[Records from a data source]
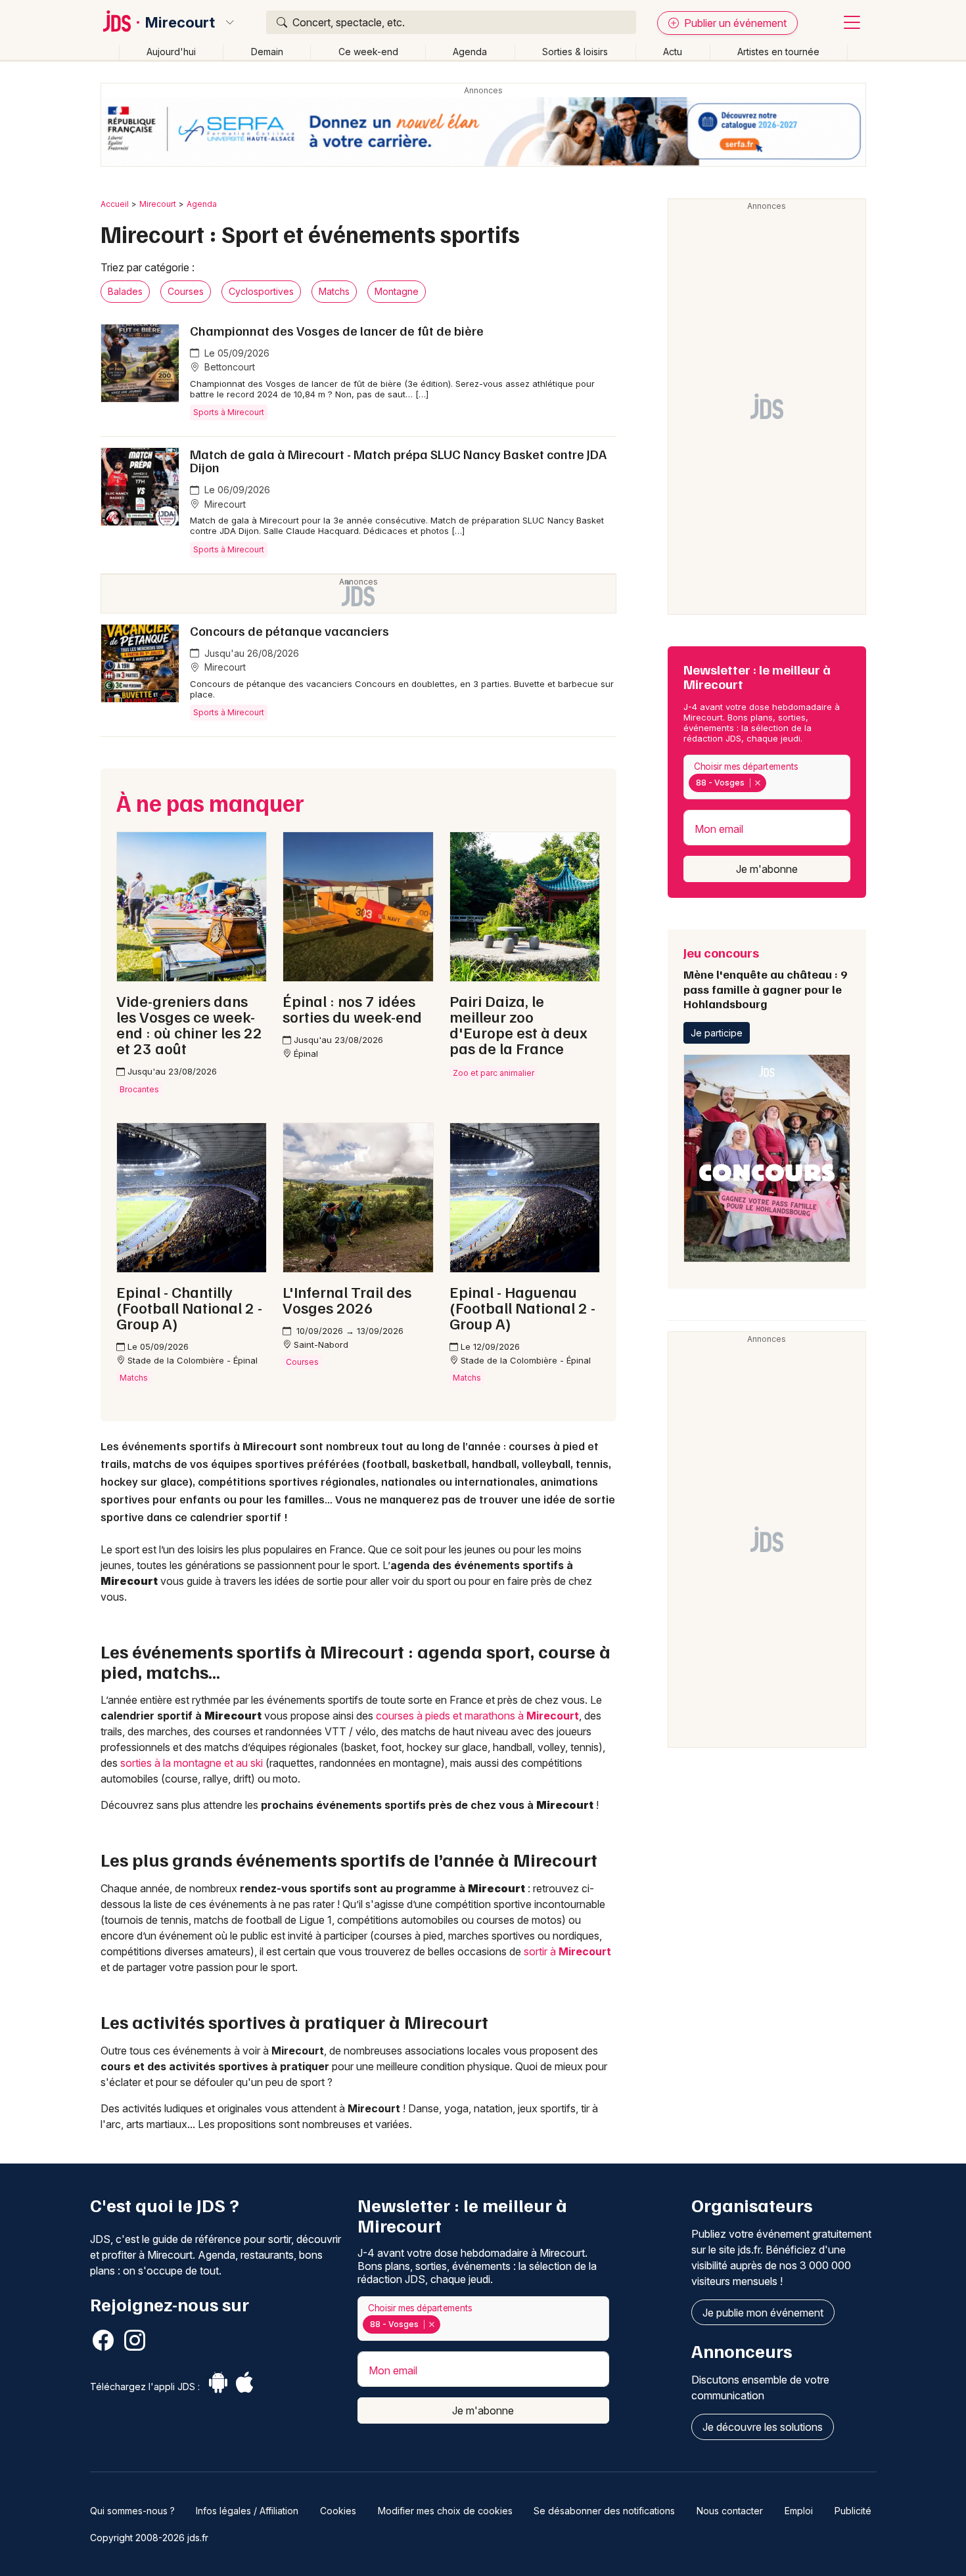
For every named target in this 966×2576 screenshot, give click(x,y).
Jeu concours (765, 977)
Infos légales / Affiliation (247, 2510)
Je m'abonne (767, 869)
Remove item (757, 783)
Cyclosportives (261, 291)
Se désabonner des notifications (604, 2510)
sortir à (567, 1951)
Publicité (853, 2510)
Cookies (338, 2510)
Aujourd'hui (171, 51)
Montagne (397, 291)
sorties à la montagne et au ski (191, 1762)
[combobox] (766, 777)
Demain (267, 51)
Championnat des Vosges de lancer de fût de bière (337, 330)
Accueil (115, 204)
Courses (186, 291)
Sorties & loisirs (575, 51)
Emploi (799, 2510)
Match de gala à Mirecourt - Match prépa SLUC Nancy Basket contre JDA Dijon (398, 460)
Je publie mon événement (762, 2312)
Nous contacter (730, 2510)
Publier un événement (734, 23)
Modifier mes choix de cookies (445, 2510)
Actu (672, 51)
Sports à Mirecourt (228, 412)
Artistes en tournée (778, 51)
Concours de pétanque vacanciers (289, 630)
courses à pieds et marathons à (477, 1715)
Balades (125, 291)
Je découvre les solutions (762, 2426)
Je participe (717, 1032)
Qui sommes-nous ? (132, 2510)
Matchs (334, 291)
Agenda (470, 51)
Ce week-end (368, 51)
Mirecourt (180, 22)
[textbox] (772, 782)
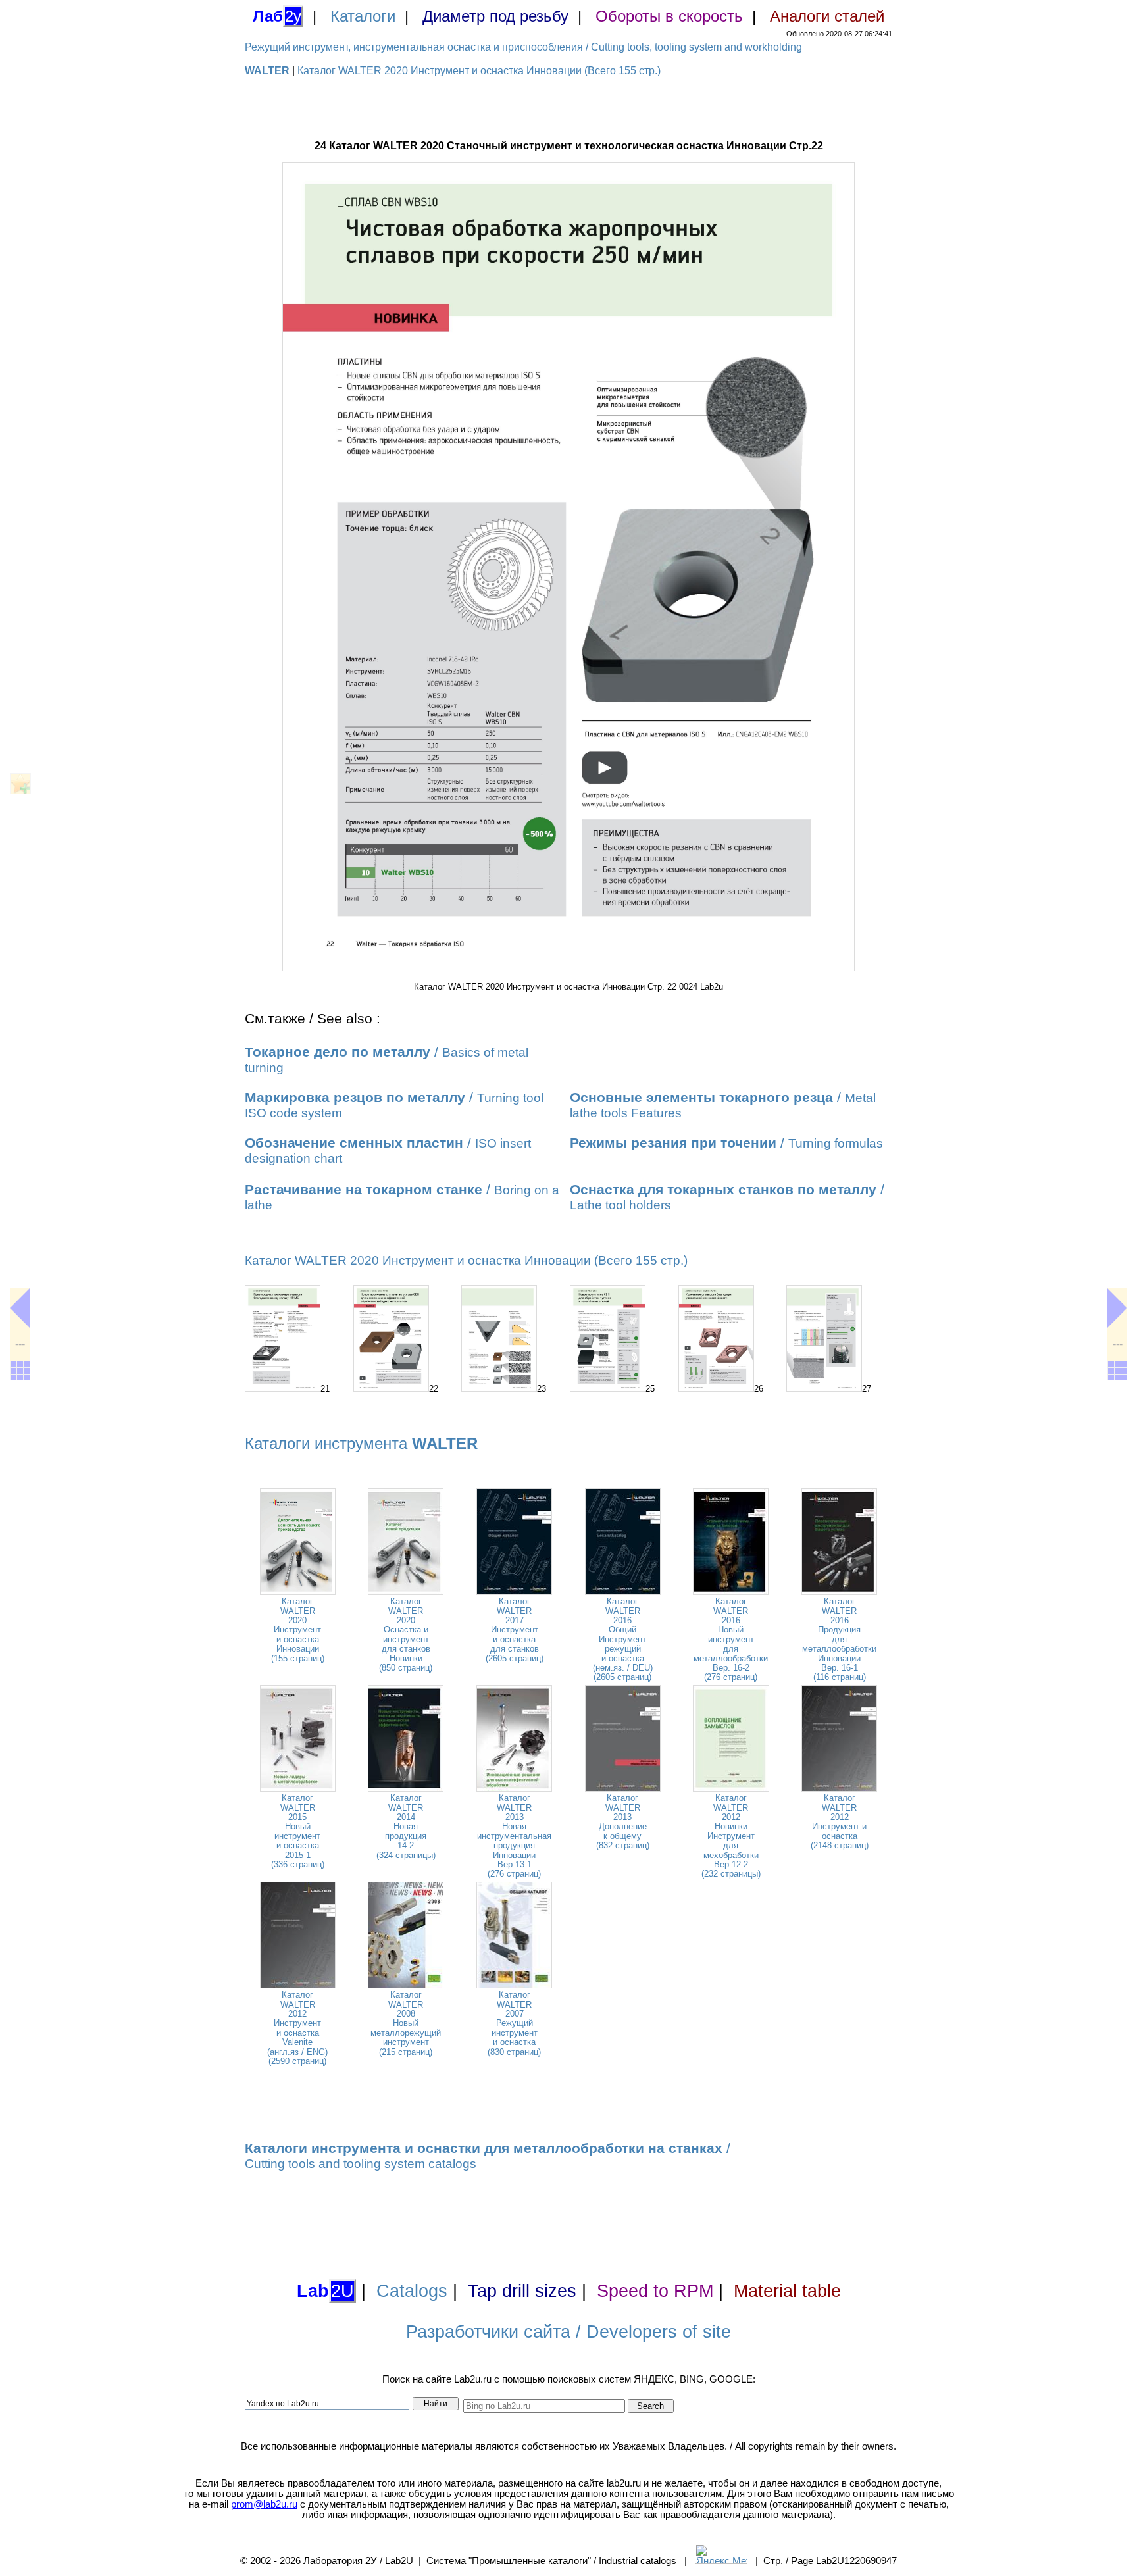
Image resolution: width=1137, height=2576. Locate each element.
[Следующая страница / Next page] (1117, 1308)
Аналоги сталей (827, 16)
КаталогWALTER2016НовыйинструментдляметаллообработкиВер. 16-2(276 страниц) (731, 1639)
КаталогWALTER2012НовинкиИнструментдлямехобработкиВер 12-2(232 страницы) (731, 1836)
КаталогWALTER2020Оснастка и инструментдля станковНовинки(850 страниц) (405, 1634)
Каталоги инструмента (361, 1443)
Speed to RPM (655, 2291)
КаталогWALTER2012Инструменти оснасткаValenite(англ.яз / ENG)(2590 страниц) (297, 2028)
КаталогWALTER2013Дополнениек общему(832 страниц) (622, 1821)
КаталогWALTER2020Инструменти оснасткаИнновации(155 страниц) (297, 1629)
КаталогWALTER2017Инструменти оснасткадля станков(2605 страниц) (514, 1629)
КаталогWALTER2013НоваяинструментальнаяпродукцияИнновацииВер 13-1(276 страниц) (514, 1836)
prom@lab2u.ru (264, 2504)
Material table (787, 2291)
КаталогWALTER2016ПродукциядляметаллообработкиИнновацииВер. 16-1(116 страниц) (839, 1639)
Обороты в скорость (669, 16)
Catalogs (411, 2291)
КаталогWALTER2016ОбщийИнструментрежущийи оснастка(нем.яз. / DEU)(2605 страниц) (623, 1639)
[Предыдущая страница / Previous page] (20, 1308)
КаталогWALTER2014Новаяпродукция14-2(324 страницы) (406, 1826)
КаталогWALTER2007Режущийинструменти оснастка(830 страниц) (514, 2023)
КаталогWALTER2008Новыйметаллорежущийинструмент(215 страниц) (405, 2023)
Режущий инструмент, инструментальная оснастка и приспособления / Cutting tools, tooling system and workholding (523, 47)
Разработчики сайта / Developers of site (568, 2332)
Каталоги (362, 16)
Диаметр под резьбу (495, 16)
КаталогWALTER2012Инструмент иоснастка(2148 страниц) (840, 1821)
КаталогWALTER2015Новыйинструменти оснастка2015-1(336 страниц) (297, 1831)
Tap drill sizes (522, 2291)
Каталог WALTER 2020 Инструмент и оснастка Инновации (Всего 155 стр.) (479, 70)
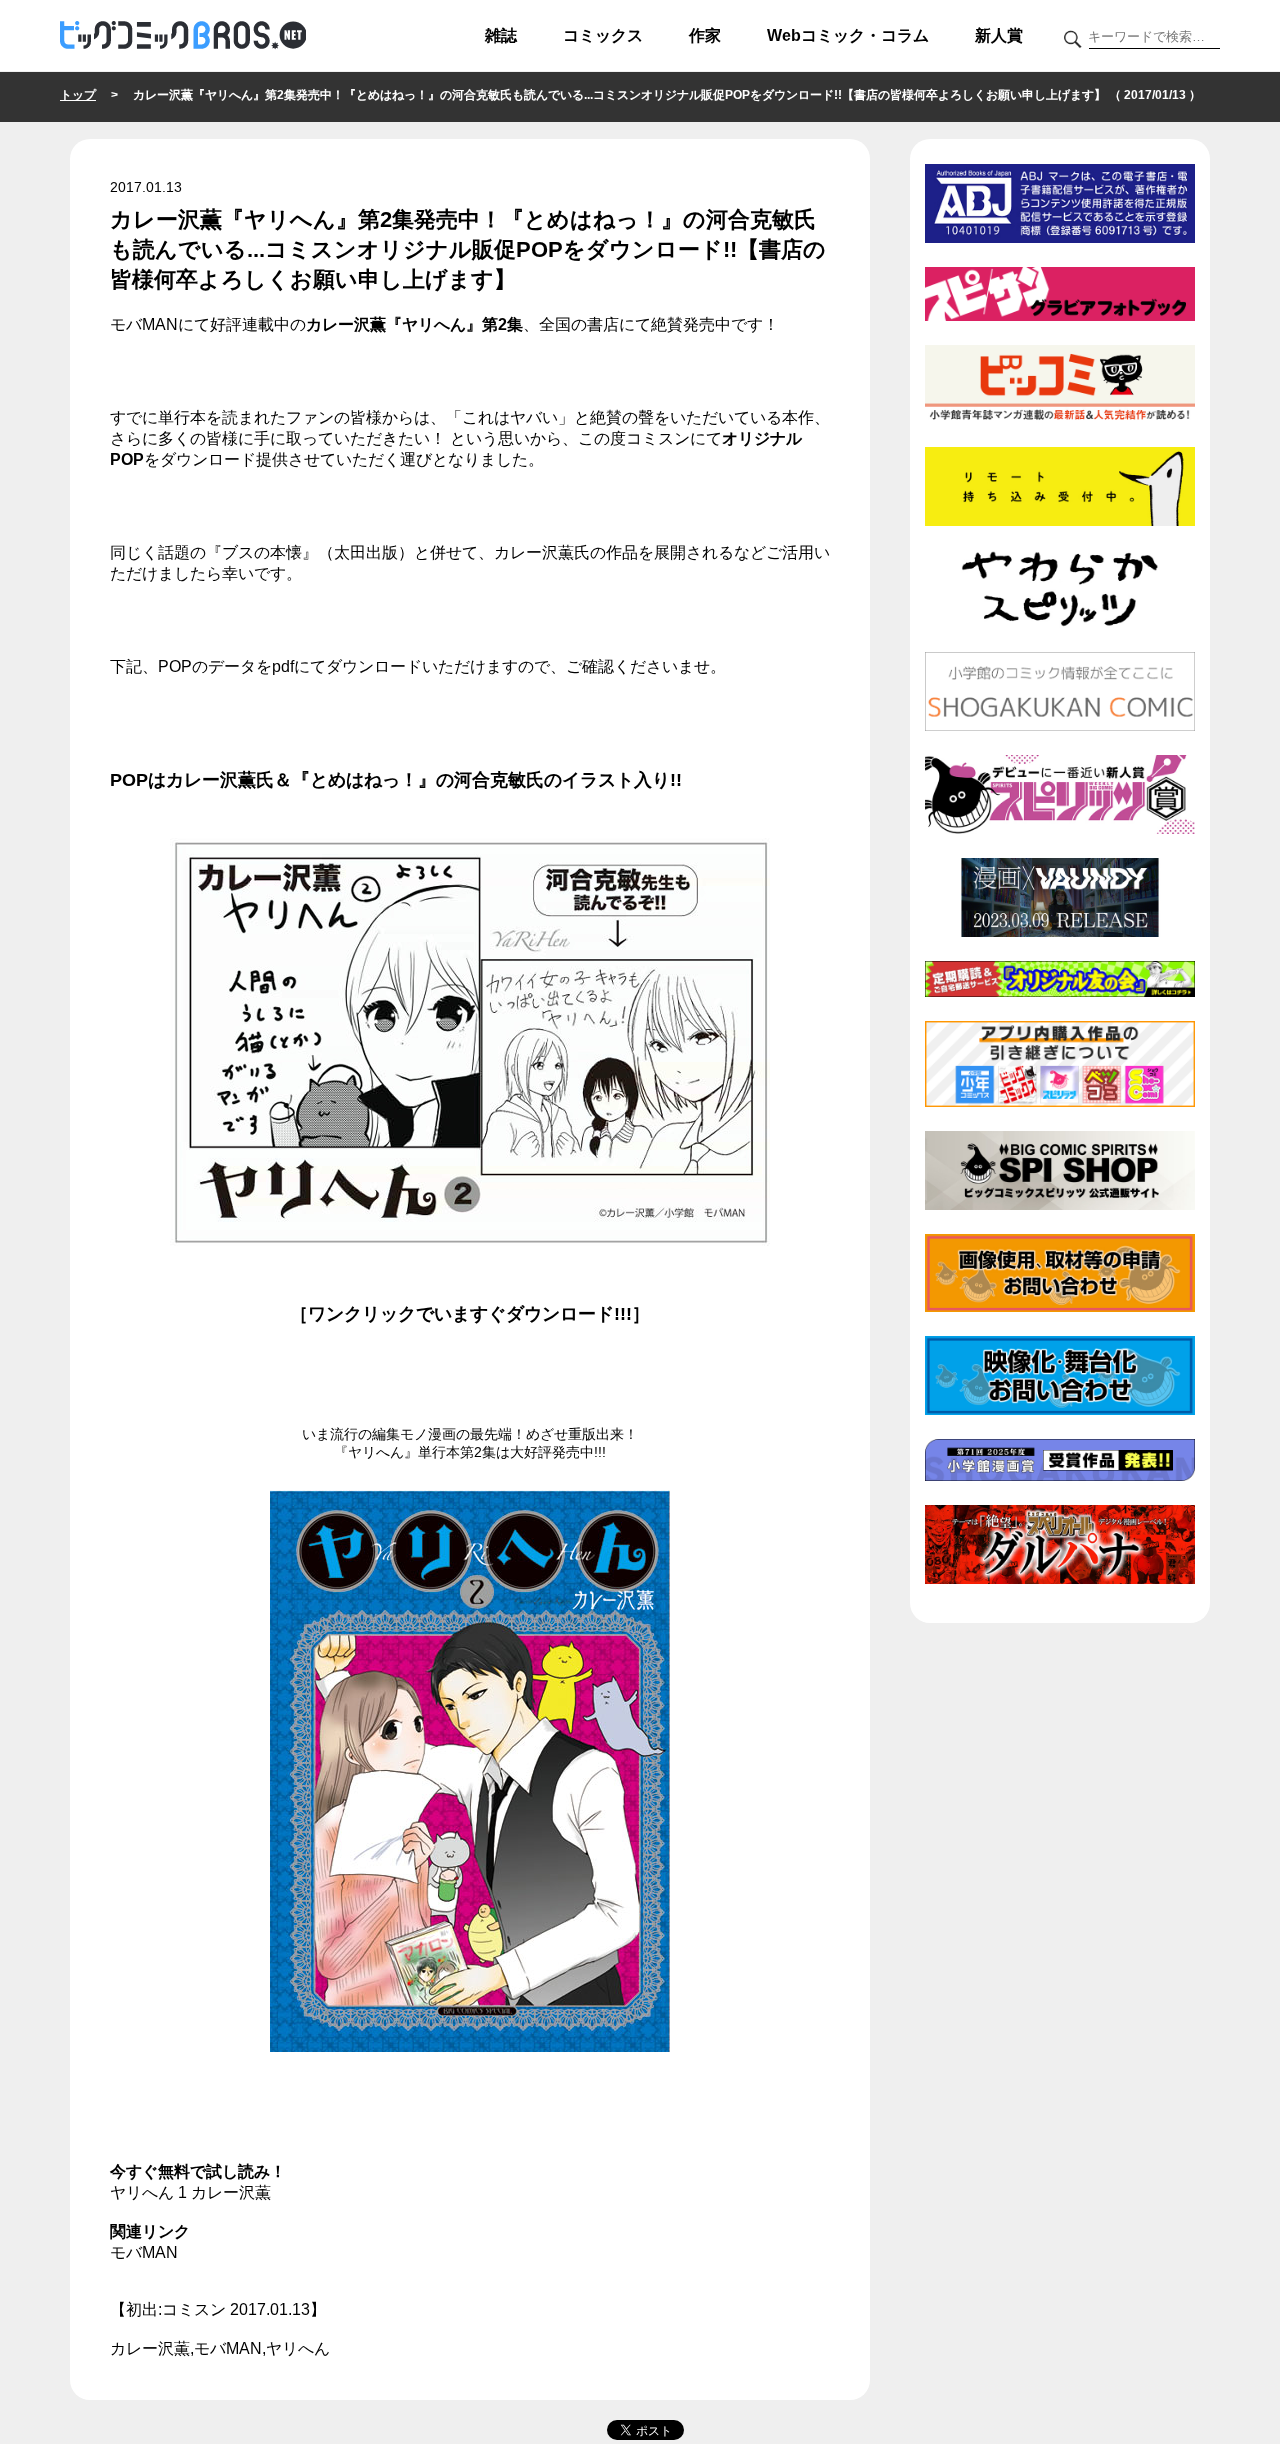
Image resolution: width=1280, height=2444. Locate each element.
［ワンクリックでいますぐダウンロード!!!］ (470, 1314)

REQUIRED WORK: Number of lines above with the word "element": state it alone.

TASK RESULT: 2